#### What you need to do
Write the entries out exactly, with the final line being the one containing "Click W badge".

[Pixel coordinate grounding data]
......

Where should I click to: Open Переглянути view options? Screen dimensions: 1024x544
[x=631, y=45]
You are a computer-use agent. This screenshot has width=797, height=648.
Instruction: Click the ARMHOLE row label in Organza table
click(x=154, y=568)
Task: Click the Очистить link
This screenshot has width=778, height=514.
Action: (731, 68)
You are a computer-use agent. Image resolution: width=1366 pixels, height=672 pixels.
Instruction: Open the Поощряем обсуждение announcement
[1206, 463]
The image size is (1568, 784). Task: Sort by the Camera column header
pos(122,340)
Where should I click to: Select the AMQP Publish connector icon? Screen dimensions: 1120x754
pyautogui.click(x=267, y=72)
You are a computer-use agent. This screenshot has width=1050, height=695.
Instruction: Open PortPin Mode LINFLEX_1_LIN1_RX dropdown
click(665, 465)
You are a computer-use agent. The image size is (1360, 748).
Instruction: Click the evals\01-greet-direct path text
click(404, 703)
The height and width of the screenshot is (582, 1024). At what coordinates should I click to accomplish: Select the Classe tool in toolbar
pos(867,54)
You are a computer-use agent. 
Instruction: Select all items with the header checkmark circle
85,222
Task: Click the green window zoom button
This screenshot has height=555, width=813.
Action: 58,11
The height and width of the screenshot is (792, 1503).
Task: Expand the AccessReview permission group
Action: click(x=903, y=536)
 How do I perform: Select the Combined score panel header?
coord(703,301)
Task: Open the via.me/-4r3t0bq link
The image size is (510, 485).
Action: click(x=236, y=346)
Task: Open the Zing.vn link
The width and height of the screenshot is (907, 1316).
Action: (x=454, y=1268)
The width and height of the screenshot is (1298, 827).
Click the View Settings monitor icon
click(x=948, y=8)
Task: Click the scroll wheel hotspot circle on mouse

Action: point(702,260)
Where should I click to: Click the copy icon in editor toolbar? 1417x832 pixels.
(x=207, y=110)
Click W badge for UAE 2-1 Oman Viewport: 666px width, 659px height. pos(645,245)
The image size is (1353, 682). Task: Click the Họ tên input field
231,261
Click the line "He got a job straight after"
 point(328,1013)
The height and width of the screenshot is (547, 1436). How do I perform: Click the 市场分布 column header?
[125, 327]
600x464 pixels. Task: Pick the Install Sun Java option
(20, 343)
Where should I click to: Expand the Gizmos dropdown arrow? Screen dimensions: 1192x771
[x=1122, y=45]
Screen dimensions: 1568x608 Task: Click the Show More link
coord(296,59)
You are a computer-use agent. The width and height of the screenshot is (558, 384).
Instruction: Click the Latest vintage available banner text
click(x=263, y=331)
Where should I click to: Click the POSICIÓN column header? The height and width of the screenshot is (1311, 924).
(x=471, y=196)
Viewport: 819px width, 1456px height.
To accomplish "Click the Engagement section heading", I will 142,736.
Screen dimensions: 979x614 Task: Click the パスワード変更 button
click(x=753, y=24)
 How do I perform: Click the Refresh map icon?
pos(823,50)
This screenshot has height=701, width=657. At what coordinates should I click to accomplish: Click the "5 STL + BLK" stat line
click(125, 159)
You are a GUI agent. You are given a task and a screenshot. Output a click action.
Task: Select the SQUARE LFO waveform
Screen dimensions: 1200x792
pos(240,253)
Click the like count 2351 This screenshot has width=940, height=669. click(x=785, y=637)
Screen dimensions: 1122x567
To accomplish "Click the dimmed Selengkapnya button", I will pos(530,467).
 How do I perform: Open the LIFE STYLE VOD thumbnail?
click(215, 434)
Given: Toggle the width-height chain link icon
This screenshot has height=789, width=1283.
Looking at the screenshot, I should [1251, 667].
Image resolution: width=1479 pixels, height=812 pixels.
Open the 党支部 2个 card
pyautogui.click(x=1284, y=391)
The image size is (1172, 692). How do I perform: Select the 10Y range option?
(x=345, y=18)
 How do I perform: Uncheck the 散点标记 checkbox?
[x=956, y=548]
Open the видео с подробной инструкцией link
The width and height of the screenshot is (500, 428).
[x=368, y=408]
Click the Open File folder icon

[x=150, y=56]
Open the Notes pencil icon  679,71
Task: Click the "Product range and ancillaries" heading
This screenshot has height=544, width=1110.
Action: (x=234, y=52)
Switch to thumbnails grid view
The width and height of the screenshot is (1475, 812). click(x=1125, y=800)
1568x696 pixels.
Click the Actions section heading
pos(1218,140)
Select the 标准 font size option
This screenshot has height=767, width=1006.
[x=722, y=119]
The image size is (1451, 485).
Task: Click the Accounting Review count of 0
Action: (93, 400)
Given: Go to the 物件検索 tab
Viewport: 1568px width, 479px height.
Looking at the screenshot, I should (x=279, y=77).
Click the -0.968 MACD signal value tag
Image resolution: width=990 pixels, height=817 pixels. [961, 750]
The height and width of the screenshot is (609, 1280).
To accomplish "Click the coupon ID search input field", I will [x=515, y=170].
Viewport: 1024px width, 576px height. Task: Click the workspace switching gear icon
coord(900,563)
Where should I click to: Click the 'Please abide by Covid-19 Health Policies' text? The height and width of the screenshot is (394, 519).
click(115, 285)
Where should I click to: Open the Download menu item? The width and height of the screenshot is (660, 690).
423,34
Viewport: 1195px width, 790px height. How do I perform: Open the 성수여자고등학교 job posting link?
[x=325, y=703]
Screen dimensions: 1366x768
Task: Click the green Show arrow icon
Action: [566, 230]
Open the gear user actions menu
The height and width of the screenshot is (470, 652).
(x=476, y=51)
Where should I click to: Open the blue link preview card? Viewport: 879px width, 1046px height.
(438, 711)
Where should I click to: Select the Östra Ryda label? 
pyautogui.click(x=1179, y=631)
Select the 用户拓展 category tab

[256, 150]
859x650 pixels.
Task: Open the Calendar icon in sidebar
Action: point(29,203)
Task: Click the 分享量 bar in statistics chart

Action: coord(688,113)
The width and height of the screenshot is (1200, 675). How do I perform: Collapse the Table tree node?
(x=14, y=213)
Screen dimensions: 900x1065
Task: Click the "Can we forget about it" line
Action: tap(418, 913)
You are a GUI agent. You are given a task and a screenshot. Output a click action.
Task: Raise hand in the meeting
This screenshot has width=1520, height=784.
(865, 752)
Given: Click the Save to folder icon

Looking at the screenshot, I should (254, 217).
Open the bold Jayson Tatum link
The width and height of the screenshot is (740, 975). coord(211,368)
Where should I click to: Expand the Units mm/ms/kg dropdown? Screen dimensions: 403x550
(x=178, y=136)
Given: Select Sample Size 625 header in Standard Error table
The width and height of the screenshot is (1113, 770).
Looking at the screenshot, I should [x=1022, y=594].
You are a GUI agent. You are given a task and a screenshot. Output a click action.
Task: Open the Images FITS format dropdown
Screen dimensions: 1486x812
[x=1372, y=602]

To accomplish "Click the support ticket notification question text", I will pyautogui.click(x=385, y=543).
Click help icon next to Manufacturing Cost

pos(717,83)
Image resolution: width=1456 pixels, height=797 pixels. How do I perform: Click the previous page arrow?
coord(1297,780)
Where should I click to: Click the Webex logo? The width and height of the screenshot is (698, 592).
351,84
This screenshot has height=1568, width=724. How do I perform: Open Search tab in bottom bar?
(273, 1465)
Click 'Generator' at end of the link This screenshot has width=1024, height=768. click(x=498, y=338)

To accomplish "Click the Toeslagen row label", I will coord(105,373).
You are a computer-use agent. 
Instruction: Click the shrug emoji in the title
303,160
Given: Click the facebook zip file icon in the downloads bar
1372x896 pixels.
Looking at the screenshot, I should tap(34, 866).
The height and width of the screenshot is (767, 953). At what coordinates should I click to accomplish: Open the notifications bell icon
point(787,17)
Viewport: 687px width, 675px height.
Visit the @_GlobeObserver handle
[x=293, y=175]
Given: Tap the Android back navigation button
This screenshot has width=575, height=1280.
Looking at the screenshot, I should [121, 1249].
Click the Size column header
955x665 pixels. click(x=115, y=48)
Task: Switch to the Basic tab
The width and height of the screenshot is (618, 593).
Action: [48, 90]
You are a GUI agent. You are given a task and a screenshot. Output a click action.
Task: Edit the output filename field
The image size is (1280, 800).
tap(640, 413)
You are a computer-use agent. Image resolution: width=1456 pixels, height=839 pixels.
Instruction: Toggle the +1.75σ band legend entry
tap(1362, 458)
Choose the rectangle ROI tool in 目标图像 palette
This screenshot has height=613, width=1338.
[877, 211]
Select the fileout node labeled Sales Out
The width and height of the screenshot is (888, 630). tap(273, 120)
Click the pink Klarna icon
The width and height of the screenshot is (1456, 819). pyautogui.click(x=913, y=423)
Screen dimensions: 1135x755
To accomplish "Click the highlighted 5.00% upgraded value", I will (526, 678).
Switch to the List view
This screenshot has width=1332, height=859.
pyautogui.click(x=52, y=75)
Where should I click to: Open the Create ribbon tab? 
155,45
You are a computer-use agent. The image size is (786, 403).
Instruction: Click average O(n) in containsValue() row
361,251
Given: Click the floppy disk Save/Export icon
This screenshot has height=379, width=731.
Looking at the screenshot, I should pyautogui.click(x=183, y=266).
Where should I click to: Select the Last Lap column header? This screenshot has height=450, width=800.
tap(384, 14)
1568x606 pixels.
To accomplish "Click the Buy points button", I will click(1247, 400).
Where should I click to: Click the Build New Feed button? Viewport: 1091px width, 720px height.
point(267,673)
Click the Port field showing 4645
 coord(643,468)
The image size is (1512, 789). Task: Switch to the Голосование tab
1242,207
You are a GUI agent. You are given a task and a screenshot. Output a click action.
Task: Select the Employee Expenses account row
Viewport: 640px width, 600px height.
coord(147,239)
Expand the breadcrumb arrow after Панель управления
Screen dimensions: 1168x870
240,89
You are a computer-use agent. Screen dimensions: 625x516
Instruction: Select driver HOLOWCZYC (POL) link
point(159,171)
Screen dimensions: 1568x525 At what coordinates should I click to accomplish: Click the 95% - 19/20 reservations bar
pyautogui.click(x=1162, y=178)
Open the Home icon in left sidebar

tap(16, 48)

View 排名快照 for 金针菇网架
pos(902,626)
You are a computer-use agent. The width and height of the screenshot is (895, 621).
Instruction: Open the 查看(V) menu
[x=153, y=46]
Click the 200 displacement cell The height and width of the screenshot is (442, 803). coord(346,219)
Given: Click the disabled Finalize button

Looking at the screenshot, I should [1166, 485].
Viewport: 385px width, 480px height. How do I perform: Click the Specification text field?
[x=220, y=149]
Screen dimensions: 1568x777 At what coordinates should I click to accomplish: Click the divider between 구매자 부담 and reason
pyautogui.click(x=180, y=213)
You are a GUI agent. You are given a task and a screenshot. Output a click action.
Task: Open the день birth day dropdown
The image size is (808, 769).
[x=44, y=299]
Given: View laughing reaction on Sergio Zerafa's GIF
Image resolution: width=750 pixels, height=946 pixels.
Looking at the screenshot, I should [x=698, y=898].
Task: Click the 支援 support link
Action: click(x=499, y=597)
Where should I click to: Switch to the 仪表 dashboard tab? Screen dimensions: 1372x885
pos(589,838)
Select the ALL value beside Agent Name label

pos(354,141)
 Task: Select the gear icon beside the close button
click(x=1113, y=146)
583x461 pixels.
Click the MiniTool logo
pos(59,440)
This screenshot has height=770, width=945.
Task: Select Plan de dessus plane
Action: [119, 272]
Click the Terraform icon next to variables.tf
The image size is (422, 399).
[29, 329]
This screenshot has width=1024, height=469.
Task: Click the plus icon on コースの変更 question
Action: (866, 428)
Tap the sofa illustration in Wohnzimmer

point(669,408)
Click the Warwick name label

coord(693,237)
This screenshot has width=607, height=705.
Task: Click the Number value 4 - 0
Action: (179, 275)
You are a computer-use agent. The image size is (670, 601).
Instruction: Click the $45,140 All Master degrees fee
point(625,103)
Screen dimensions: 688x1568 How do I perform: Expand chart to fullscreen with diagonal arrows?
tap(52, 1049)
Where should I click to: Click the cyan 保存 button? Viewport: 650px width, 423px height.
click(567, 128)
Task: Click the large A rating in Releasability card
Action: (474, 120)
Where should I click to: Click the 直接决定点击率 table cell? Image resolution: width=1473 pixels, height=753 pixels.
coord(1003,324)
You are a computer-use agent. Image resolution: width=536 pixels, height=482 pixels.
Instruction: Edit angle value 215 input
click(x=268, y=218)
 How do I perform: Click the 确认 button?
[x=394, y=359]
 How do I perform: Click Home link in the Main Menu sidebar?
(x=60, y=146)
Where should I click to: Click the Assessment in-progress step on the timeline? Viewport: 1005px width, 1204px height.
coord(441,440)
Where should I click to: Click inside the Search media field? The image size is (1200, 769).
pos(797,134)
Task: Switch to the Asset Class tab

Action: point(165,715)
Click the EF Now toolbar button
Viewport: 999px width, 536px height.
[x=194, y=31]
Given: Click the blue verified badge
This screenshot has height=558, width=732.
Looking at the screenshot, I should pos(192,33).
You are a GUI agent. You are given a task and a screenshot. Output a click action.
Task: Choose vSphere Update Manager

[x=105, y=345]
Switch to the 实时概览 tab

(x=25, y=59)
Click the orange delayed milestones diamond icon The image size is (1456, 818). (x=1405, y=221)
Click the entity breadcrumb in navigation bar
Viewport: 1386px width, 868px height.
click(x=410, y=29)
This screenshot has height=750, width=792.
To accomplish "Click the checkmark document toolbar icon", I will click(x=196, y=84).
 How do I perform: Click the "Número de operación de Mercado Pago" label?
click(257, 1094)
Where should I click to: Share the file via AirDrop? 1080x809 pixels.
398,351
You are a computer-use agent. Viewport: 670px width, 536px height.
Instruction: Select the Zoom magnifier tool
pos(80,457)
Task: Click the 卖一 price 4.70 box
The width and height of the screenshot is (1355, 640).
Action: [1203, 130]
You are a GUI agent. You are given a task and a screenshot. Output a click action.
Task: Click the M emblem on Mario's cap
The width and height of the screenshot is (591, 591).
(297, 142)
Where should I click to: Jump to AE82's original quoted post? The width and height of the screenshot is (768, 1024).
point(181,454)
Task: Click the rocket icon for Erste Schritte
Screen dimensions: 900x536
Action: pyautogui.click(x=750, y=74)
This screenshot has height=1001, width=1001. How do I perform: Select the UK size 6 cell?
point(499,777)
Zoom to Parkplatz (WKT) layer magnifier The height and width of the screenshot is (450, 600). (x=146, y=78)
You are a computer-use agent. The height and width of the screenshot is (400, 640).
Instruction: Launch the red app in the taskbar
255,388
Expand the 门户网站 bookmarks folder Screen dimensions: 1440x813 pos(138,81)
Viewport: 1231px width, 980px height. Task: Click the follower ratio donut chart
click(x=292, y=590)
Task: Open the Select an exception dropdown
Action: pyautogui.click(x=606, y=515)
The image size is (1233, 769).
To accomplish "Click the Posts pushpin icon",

......

#### Exercise answer
Where should I click to: Open Переглянути view options? Screen dimensions: 1024x544
[x=631, y=45]
You are a computer-use agent. This screenshot has width=797, height=648.
Instruction: Click the ARMHOLE row label in Organza table
click(x=154, y=568)
Task: Click the Очистить link
This screenshot has width=778, height=514.
Action: (731, 68)
You are a computer-use agent. Image resolution: width=1366 pixels, height=672 pixels.
Instruction: Open the Поощряем обсуждение announcement
[1206, 463]
The image size is (1568, 784). Task: Sort by the Camera column header
pos(122,340)
Where should I click to: Select the AMQP Publish connector icon? Screen dimensions: 1120x754
pyautogui.click(x=267, y=72)
You are a computer-use agent. This screenshot has width=1050, height=695.
Instruction: Open PortPin Mode LINFLEX_1_LIN1_RX dropdown
click(665, 465)
You are a computer-use agent. The image size is (1360, 748).
Instruction: Click the evals\01-greet-direct path text
click(404, 703)
The height and width of the screenshot is (582, 1024). At what coordinates should I click to accomplish: Select the Classe tool in toolbar
pos(867,54)
You are a computer-use agent. 
Instruction: Select all items with the header checkmark circle
85,222
Task: Click the green window zoom button
This screenshot has height=555, width=813.
Action: 58,11
The height and width of the screenshot is (792, 1503).
Task: Expand the AccessReview permission group
Action: click(x=903, y=536)
 How do I perform: Select the Combined score panel header?
coord(703,301)
Task: Open the via.me/-4r3t0bq link
The image size is (510, 485).
Action: click(x=236, y=346)
Task: Open the Zing.vn link
The width and height of the screenshot is (907, 1316).
Action: (x=454, y=1268)
The width and height of the screenshot is (1298, 827).
Click the View Settings monitor icon
click(x=948, y=8)
Task: Click the scroll wheel hotspot circle on mouse

Action: point(702,260)
Where should I click to: Click the copy icon in editor toolbar? 1417x832 pixels.
(x=207, y=110)
Click W badge for UAE 2-1 Oman Viewport: 666px width, 659px height. pos(645,245)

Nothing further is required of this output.